TO DO: In the data below, one line contains "Collapse 数据中心 node in right tree" and a later one contains "Task: Click the 33 мин timestamp". Print both, with every line between them, exactly and alone.

ENTRIES SHOWN:
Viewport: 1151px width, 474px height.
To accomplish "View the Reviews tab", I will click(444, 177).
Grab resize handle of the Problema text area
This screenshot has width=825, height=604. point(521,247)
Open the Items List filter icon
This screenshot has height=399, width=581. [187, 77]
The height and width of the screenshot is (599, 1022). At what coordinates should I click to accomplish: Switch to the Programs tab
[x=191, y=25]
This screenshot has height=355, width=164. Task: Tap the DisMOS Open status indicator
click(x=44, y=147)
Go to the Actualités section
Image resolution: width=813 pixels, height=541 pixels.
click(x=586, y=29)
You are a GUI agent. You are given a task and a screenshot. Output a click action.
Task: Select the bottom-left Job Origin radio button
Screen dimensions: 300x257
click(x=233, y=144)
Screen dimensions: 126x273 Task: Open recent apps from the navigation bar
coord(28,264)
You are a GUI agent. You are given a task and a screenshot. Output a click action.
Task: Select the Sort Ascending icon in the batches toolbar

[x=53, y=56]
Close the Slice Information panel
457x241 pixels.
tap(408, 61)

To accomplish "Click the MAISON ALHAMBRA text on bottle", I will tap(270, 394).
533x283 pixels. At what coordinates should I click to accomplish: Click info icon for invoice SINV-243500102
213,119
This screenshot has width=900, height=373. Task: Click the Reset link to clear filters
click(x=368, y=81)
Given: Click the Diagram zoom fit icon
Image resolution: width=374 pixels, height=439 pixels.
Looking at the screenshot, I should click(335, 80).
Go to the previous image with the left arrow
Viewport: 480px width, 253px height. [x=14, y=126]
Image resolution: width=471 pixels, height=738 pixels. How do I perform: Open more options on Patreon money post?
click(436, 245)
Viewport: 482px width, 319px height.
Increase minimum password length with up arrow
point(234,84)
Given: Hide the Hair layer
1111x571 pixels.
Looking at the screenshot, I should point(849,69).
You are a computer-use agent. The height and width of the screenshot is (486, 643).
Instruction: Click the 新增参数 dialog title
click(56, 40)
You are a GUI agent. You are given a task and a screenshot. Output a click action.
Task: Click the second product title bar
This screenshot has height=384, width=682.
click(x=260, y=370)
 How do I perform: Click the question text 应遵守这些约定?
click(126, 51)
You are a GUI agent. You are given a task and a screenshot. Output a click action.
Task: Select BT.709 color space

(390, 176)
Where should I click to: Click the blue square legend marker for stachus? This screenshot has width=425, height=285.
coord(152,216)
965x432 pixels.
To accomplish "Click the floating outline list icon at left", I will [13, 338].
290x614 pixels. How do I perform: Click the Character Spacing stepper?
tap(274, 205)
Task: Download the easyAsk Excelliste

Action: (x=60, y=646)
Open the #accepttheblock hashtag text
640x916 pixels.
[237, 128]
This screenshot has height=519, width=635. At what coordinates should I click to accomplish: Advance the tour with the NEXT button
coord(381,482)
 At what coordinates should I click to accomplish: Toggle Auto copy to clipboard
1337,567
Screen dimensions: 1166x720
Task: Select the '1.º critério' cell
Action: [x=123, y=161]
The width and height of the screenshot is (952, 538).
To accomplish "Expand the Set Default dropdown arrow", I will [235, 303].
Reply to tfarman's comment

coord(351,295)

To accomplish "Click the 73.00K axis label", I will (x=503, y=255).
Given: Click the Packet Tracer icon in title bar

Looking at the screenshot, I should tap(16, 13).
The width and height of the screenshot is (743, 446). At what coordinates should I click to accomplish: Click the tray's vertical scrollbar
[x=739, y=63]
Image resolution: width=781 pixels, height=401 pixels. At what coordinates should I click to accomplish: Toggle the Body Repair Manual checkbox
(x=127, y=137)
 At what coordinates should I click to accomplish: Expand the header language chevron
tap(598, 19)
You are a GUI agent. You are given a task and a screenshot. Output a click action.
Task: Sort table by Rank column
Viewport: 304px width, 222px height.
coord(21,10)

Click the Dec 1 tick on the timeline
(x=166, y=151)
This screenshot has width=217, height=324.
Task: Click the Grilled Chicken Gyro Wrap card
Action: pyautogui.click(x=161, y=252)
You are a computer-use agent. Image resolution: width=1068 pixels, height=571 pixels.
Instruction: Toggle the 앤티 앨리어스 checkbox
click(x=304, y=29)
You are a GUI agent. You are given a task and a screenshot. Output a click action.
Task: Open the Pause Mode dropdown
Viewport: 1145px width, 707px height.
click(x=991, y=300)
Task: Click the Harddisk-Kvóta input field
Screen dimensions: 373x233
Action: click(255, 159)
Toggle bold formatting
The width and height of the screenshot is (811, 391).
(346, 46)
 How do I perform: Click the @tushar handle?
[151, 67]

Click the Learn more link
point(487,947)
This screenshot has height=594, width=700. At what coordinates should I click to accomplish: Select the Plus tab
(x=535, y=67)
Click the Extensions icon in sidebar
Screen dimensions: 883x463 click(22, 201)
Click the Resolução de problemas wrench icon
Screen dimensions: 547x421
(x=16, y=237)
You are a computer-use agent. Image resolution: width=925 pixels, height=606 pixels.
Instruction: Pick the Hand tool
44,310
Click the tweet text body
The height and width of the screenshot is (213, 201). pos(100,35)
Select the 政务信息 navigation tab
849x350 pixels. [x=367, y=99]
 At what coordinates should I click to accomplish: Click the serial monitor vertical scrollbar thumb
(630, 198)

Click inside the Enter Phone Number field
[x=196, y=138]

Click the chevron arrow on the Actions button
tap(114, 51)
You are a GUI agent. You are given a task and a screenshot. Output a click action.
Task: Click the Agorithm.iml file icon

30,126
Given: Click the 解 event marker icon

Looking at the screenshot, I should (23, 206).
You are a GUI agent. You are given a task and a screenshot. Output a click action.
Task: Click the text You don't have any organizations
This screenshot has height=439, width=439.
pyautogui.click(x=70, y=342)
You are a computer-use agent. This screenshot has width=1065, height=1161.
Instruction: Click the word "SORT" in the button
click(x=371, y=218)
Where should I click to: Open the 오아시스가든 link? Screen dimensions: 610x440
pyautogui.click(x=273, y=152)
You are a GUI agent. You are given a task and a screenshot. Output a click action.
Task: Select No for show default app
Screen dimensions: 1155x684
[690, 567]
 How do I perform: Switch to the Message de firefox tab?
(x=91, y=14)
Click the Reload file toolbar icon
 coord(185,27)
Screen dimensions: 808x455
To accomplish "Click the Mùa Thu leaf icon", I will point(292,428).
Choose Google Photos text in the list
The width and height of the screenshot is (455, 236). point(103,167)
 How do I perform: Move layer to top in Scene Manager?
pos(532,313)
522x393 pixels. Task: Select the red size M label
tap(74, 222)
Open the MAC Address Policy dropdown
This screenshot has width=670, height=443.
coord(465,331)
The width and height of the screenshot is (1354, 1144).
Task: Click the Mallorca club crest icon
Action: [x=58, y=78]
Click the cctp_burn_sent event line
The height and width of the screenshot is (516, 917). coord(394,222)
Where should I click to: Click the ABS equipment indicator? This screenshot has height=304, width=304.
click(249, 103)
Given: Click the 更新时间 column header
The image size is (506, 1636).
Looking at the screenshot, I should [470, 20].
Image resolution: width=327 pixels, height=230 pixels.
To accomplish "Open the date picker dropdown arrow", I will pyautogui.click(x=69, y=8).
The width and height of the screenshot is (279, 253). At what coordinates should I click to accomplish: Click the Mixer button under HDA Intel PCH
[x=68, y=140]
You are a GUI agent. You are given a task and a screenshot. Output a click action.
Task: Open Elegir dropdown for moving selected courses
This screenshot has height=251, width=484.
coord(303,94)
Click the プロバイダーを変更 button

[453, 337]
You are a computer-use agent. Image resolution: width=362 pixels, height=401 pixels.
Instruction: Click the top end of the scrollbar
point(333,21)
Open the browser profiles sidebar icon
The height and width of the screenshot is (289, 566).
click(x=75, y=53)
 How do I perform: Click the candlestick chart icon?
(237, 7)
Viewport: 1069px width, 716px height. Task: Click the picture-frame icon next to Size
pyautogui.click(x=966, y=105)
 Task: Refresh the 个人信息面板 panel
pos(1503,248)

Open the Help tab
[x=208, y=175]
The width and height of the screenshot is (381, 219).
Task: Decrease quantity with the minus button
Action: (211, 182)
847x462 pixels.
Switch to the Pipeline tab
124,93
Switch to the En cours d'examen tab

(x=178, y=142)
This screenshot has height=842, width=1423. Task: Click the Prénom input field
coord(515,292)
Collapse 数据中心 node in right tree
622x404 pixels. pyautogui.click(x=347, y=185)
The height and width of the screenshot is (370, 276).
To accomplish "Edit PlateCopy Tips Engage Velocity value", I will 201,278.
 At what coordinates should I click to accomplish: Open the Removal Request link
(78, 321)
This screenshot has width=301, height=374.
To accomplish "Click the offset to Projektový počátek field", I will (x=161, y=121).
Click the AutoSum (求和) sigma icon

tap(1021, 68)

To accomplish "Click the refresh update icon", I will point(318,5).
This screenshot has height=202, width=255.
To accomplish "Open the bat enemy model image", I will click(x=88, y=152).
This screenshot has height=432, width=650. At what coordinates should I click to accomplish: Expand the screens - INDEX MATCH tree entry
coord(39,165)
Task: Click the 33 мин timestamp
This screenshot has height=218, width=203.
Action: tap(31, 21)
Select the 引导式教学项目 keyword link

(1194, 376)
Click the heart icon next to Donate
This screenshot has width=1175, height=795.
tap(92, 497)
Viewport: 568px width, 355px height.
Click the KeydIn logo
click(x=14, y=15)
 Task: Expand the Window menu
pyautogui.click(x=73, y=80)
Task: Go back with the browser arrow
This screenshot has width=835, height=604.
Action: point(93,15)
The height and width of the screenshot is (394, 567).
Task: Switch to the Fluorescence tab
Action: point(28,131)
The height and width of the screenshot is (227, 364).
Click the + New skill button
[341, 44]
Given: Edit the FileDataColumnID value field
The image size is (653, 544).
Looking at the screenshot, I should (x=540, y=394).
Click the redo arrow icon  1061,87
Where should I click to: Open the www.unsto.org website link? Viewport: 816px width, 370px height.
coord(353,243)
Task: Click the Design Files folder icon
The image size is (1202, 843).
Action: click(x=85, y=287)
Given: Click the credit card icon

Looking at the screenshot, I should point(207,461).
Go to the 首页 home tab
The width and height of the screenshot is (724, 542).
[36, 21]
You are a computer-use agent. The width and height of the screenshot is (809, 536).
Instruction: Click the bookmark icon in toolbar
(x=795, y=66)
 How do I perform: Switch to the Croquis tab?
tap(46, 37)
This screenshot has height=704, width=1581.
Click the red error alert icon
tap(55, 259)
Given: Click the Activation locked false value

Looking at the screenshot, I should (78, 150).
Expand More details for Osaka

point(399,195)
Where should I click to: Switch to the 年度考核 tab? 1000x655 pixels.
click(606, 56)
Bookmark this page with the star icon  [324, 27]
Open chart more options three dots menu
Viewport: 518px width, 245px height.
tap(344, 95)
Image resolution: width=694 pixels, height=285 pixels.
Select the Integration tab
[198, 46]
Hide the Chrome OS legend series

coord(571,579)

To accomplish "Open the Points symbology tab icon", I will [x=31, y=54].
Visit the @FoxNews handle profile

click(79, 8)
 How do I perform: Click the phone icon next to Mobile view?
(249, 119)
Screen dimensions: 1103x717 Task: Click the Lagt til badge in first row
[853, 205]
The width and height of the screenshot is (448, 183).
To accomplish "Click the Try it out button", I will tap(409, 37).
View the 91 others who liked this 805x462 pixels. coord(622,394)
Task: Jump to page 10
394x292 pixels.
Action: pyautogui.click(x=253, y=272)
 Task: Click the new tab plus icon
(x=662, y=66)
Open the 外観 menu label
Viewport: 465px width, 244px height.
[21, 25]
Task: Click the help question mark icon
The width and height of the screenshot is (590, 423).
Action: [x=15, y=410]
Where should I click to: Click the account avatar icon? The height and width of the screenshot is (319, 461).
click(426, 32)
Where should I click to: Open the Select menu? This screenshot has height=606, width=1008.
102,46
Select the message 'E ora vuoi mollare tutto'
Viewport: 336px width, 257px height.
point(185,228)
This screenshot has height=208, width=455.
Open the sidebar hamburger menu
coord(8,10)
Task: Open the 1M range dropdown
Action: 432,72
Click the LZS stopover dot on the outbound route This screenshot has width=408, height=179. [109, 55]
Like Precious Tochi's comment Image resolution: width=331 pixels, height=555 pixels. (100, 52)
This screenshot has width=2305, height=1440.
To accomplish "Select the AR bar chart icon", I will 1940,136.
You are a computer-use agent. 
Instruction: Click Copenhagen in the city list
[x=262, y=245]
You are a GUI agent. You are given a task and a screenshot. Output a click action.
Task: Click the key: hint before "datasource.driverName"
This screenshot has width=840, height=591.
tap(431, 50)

TASK ANSWER:
Collapse 数据中心 node in right tree
622x404 pixels. pyautogui.click(x=347, y=185)
The height and width of the screenshot is (370, 276).
To accomplish "Edit PlateCopy Tips Engage Velocity value", I will 201,278.
 At what coordinates should I click to accomplish: Open the Removal Request link
(78, 321)
This screenshot has width=301, height=374.
To accomplish "Click the offset to Projektový počátek field", I will (x=161, y=121).
Click the AutoSum (求和) sigma icon

tap(1021, 68)

To accomplish "Click the refresh update icon", I will point(318,5).
This screenshot has height=202, width=255.
To accomplish "Open the bat enemy model image", I will click(x=88, y=152).
This screenshot has height=432, width=650. At what coordinates should I click to accomplish: Expand the screens - INDEX MATCH tree entry
coord(39,165)
Task: Click the 33 мин timestamp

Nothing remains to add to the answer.